Page text:

INSERT INTO report_jobs (
  report_id,
  user_id,
  report_type,
  status,
  attempt_count,
  started_at
)
VALUES (
  :report_id,
  :user_id,
  :report_type,
  'processing',
  1,
  CURRENT_TIMESTAMP
)
ON CONFLICT (report_id) DO NOTHING;

Then fetch the row and decide what to do.

Example Spring service flow:

@Transactional
public ReportJobDecision reserveReportJob(ReportRequest request, String workerId) {
    reportJobRepository.insertIfAbsent(request.reportId(), request.userId(), request.reportType());

    ReportJob job = reportJobRepository.findByIdForUpdate(request.reportId())
        .orElseThrow();

    if (job.isCompleted()) {
        return ReportJobDecision.alreadyCompleted(job);
    }

    if (job.isProcessing() && job.hasLiveLease(clock.instant())) {
        return ReportJobDecision.activeWorkerExists(job);
    }

    if (job.isRetryable(clock.instant())) {
        reportJobRepository.acquireLease(
            job.reportId(),
            workerId,
            clock.instant().plus(Duration.ofMinutes(15))
        );
        return ReportJobDecision.acquired(job);
    }

    return ReportJobDecision.notRetryable(job);
}

The listener can then decide whether to acknowledge:

@KafkaListener(
    topics = "report-jobs",
    groupId = "report-generator",
    containerFactory = "reportKafkaListenerContainerFactory"
)
public void handleReportJob(
    ReportRequest request,
    Acknowledgment ack,
    @Header(KafkaHeaders.OFFSET) long offset
) {
    ReportJobDecision decision = reportService.reserveReportJob(request, workerId);

    if (decision.isAlreadyCompleted()) {
        log.warn("duplicate report job skipped report_id={} offset={}",
            request.reportId(), offset);
        ack.acknowledge();
        return;
    }

    if (decision.hasActiveWorker()) {
        log.info("report job already leased report_id={} offset={}",
            request.reportId(), offset);
        return;
    }

    reportService.generateReport(request);
    reportService.markCompleted(request.reportId());

    ack.acknowledge();
}

Be careful with processing jobs.

Set problem 1:
Can you quote the passage on Kafka report-job handling from "ON CONFLICT (report_id)" up to and including "job = reportJobRepository.findByIdForUpdate(request.reportId())"?
Set problem 2:
Can you extend the passage on Kafka report-job handling, starting right after its final sentence?

Given data:

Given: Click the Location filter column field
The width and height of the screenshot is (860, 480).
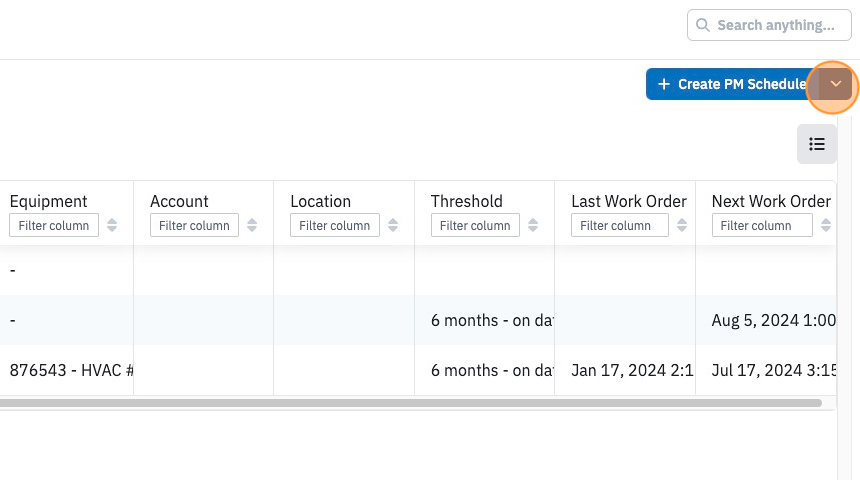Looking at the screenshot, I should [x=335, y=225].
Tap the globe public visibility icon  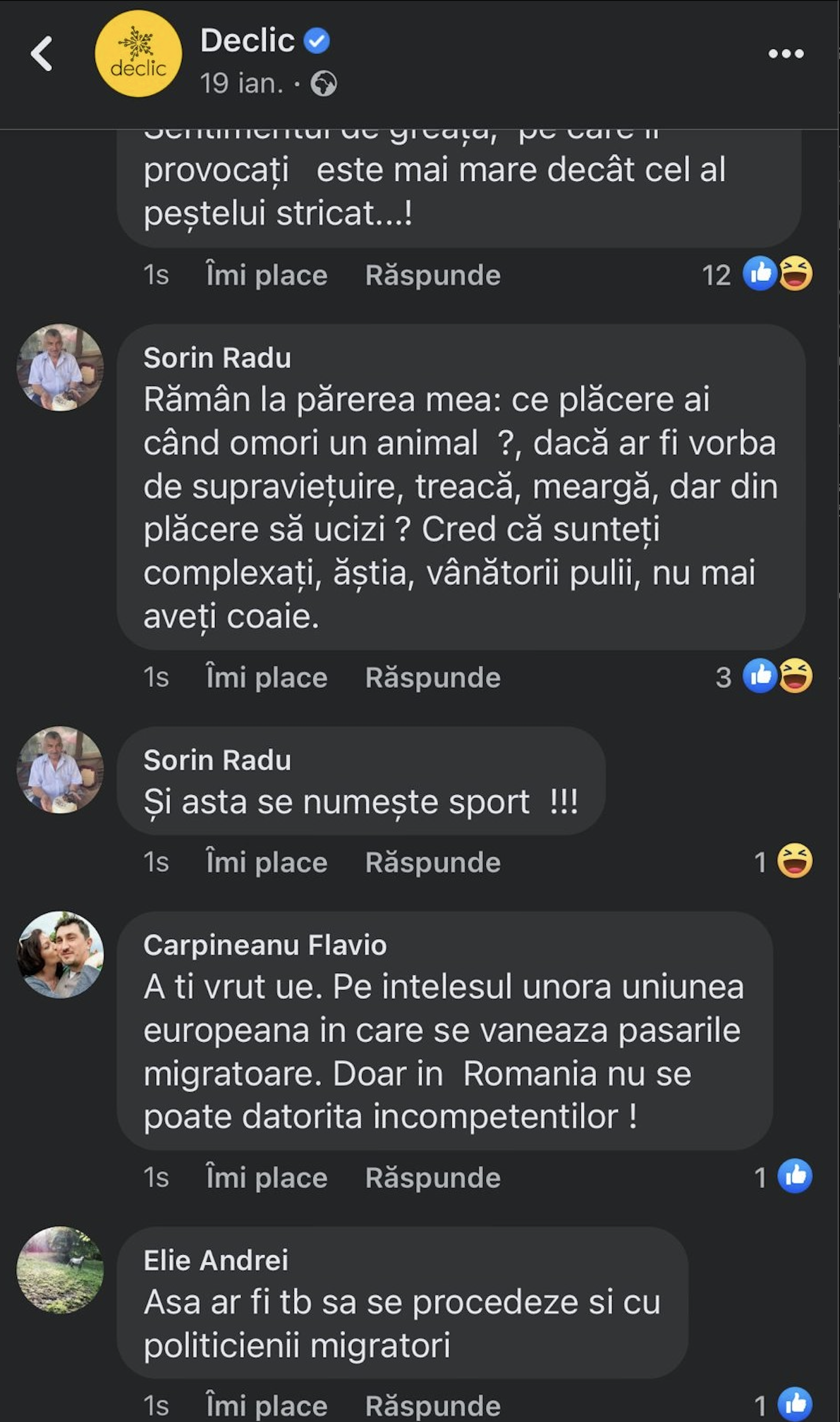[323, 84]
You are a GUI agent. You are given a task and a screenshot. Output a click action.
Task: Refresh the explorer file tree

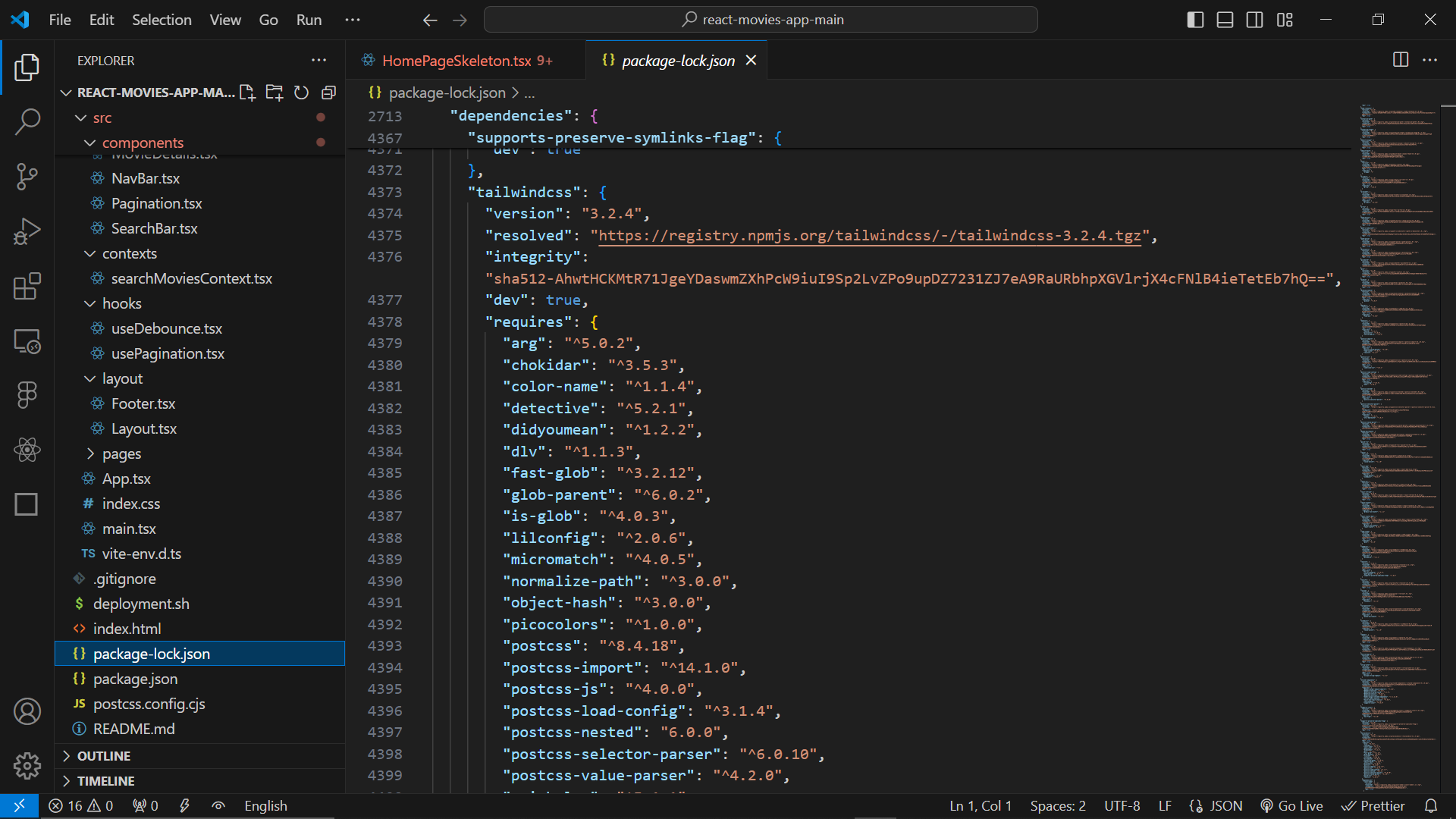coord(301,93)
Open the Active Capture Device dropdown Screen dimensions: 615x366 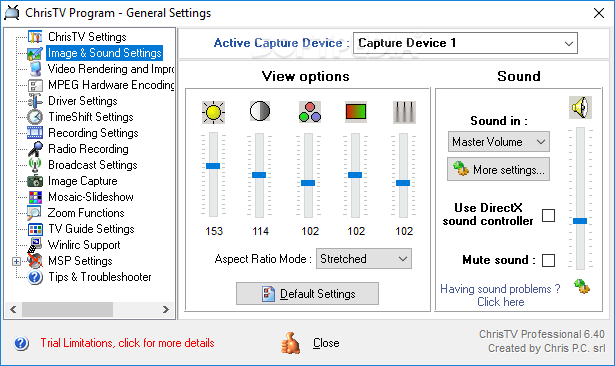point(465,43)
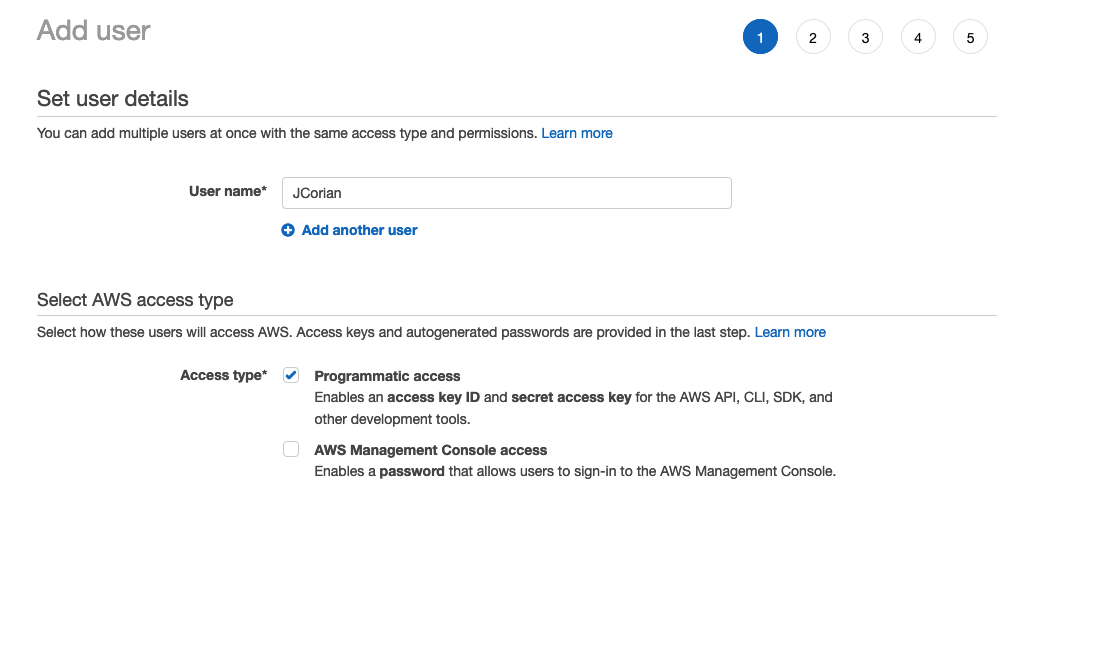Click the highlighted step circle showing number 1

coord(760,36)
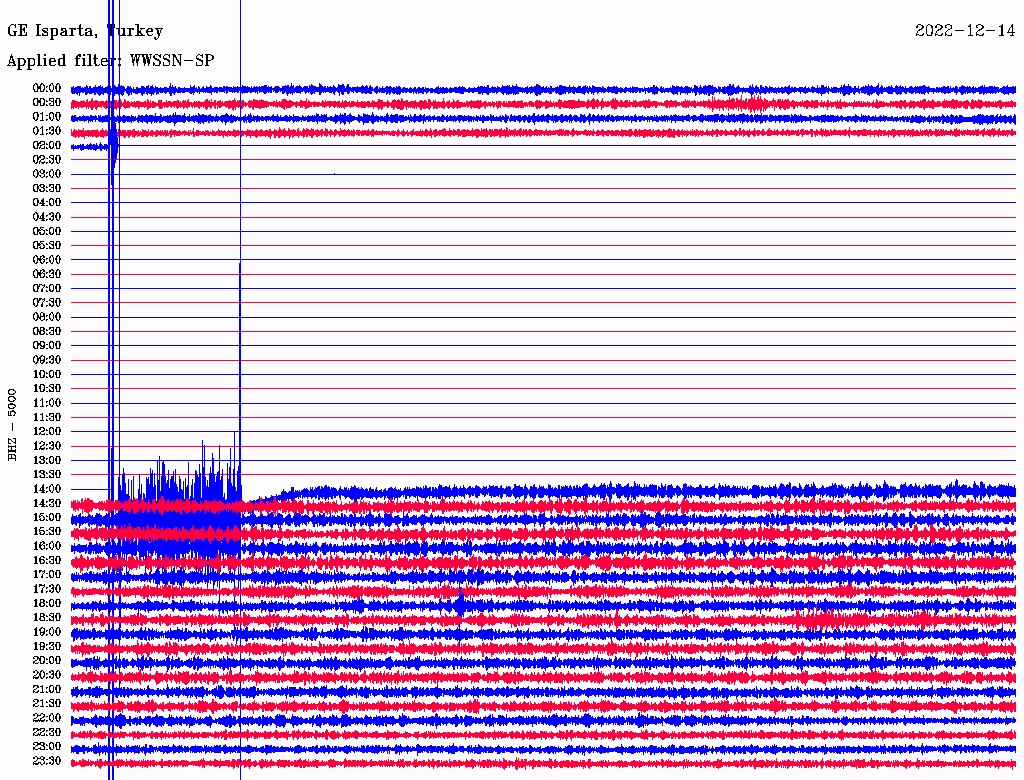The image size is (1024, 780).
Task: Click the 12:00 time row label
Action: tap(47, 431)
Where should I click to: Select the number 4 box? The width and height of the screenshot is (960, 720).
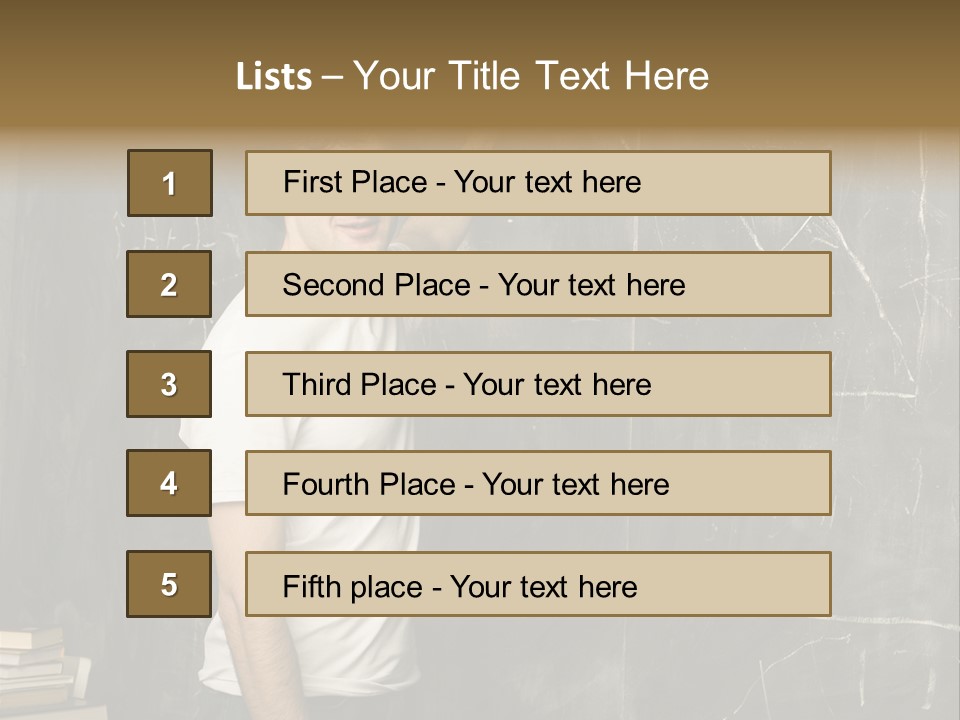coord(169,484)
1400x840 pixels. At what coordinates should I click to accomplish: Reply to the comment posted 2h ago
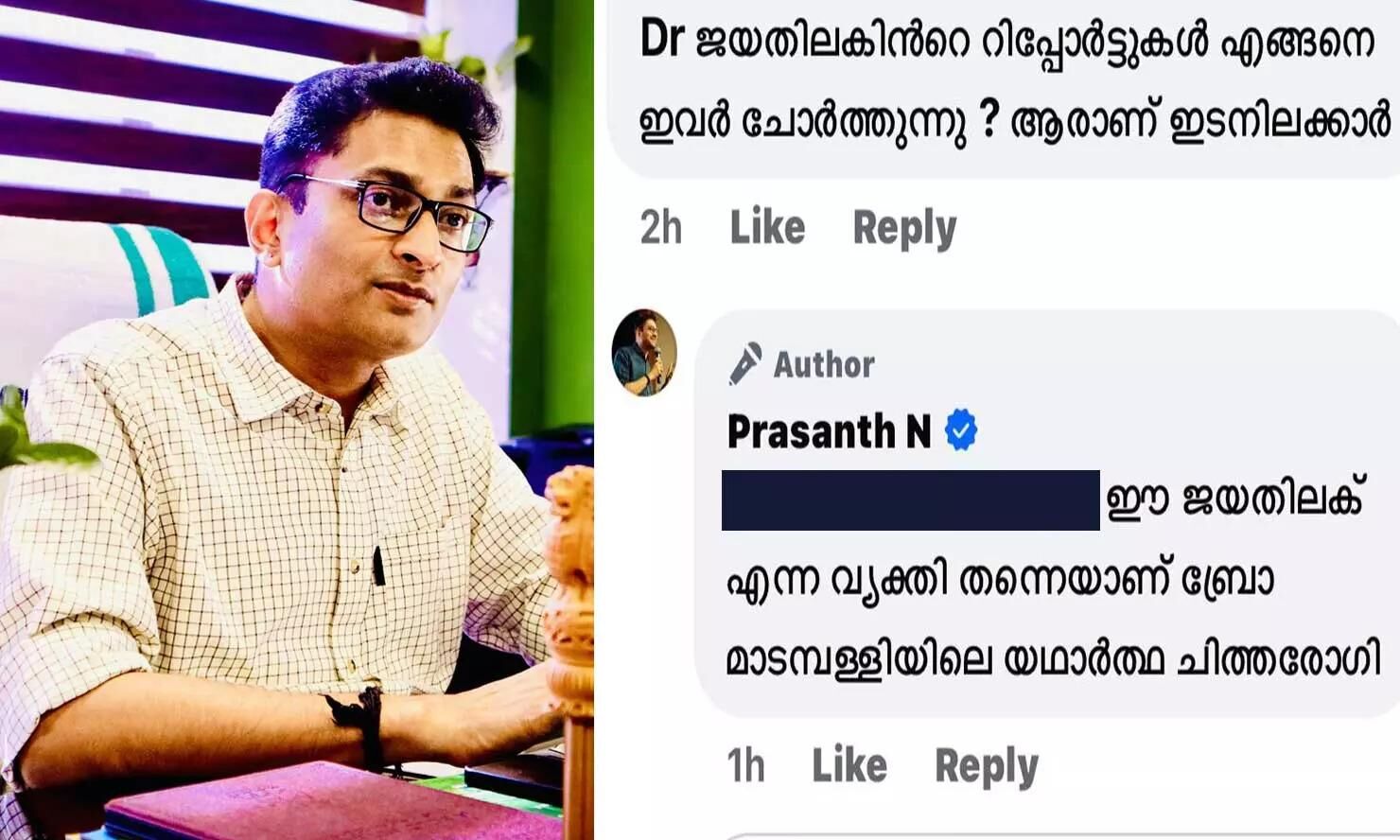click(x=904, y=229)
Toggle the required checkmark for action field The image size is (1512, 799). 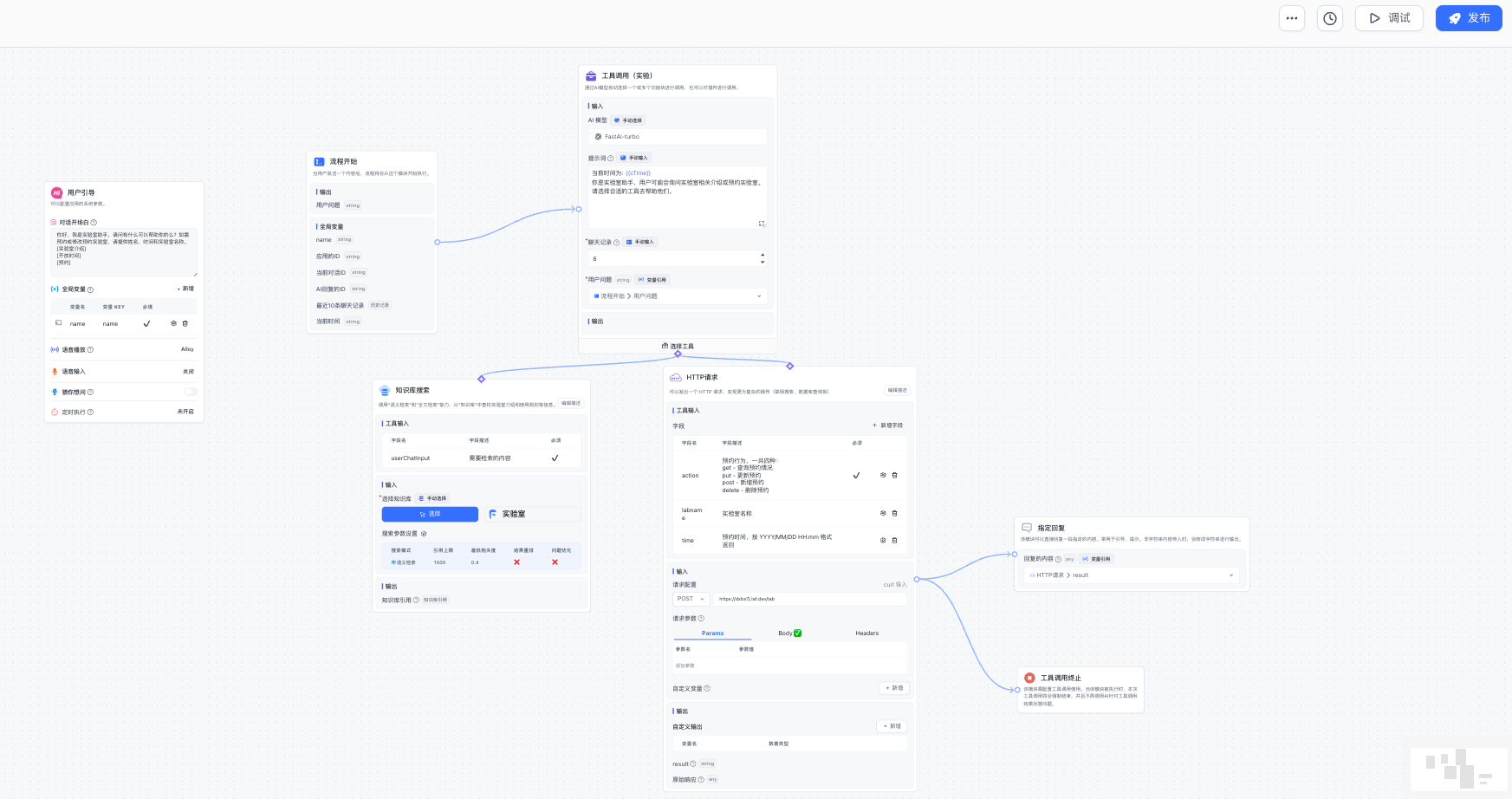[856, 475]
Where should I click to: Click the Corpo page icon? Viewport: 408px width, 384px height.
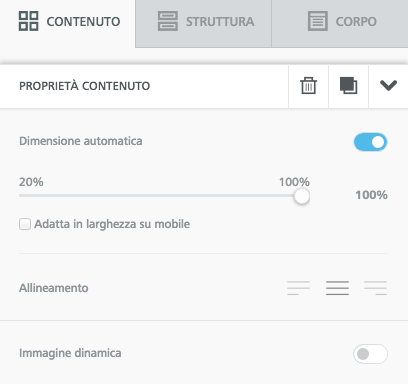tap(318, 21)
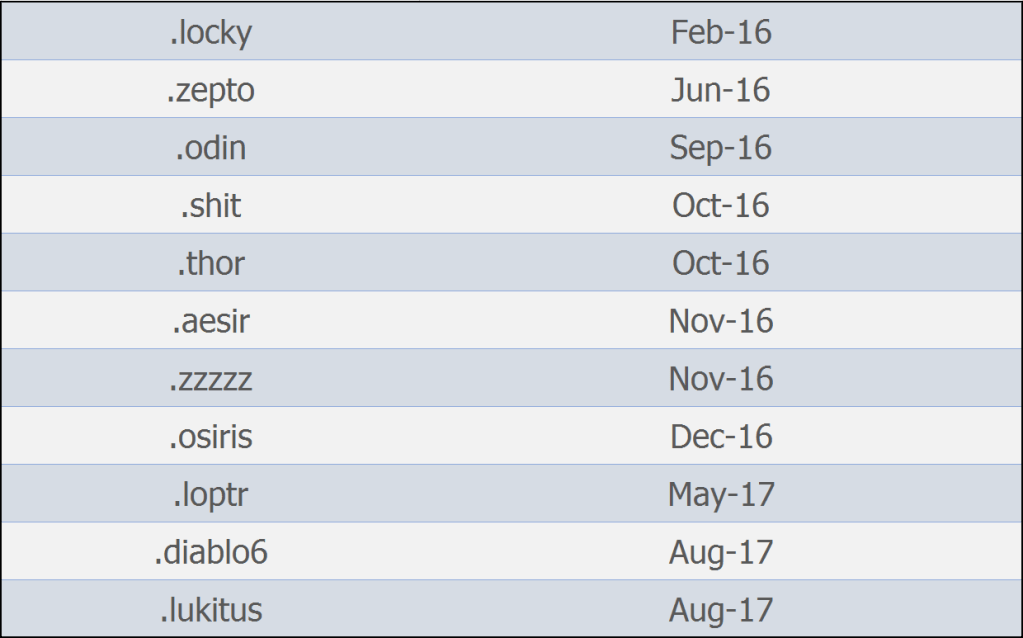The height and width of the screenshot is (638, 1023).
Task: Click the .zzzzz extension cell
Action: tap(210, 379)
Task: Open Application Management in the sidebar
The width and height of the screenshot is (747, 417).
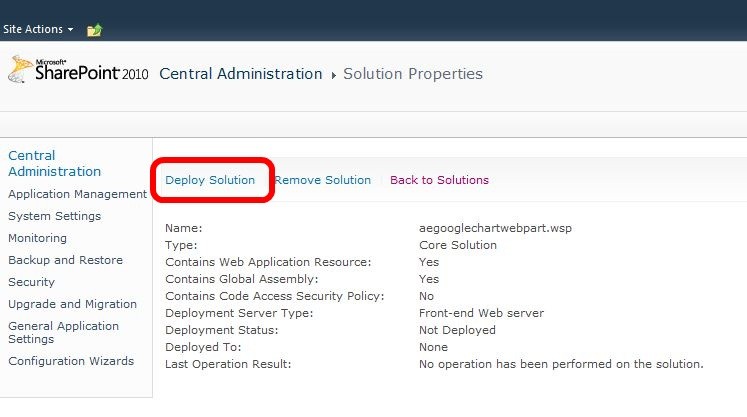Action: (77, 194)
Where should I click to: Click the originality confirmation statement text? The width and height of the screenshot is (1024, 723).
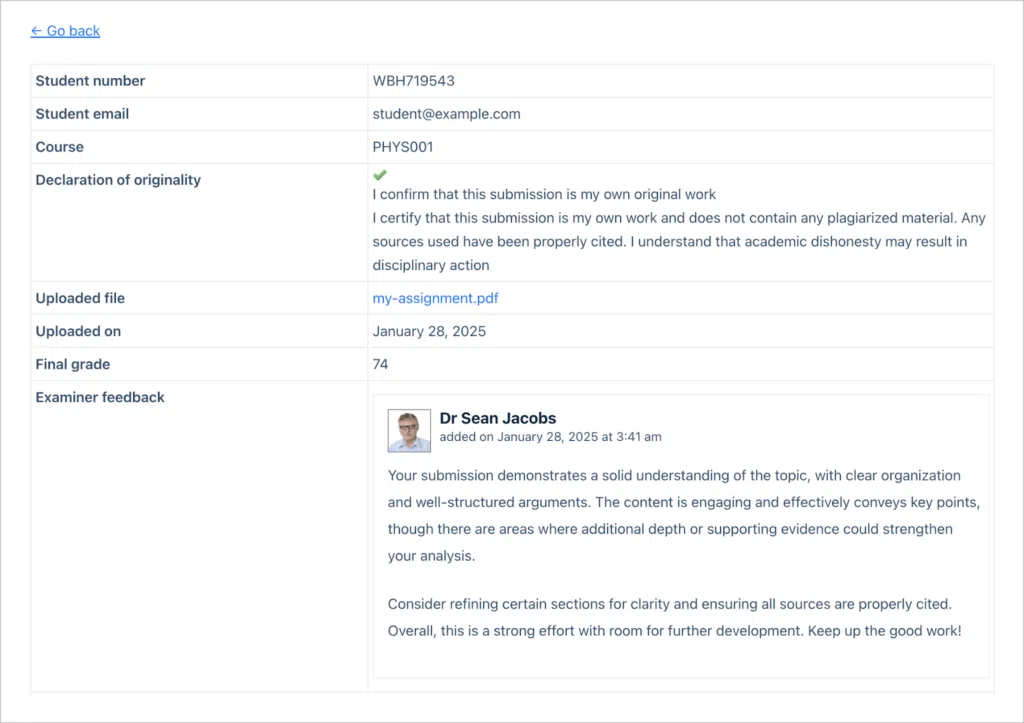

Result 1:
ON CONFLICT (report_id) DO NOTHING;

Then fetch the row and decide what to do.

Example Spring service flow:

@Transactional
public ReportJobDecision reserveReportJob(ReportRequest request, String workerId) {
    reportJobRepository.insertIfAbsent(request.reportId(), request.userId(), request.reportType());

    ReportJob job = reportJobRepository.findByIdForUpdate(request.reportId())

Result 2:
If another worker is actively processing the report, starting a second copy creates duplicate work. But blindly acknowledging the Kafka record can also be risky if no durable retry path exists.

A safer pattern is to use a database lease:

worker_id=worker-7
lease_until=2026-05-05T10:30:00Z

If the worker crashes, the lease eventually expires and another worker can retry the job.

The database should be the source of truth for whether a report is new, processing, completed, failed, or retriable.

This protects the business operation when Kafka delivers the same record again.

Step 9: Configure Spring Kafka Retries and DLQ Clearly

Retries should be intentional.

A vague retry strategy creates duplicate work, blocked partitions, and confusing logs.

Common options:

  • Retry briefly in the listener container for transient errors.
  • Store failed state in the database.
  • Publish retriable failures to a retry topic.
  • Publish poison messages to a dead-letter topic.

Be careful with listener retries. Kafka preserves ordering within a partition. If one message keeps failing and the listener keeps retrying it for several minutes, later messages in that same partition may be blocked.

Spring Kafka commonly uses DefaultErrorHandler with a BackOff. A DLQ can be handled with DeadLetterPublishingRecoverer.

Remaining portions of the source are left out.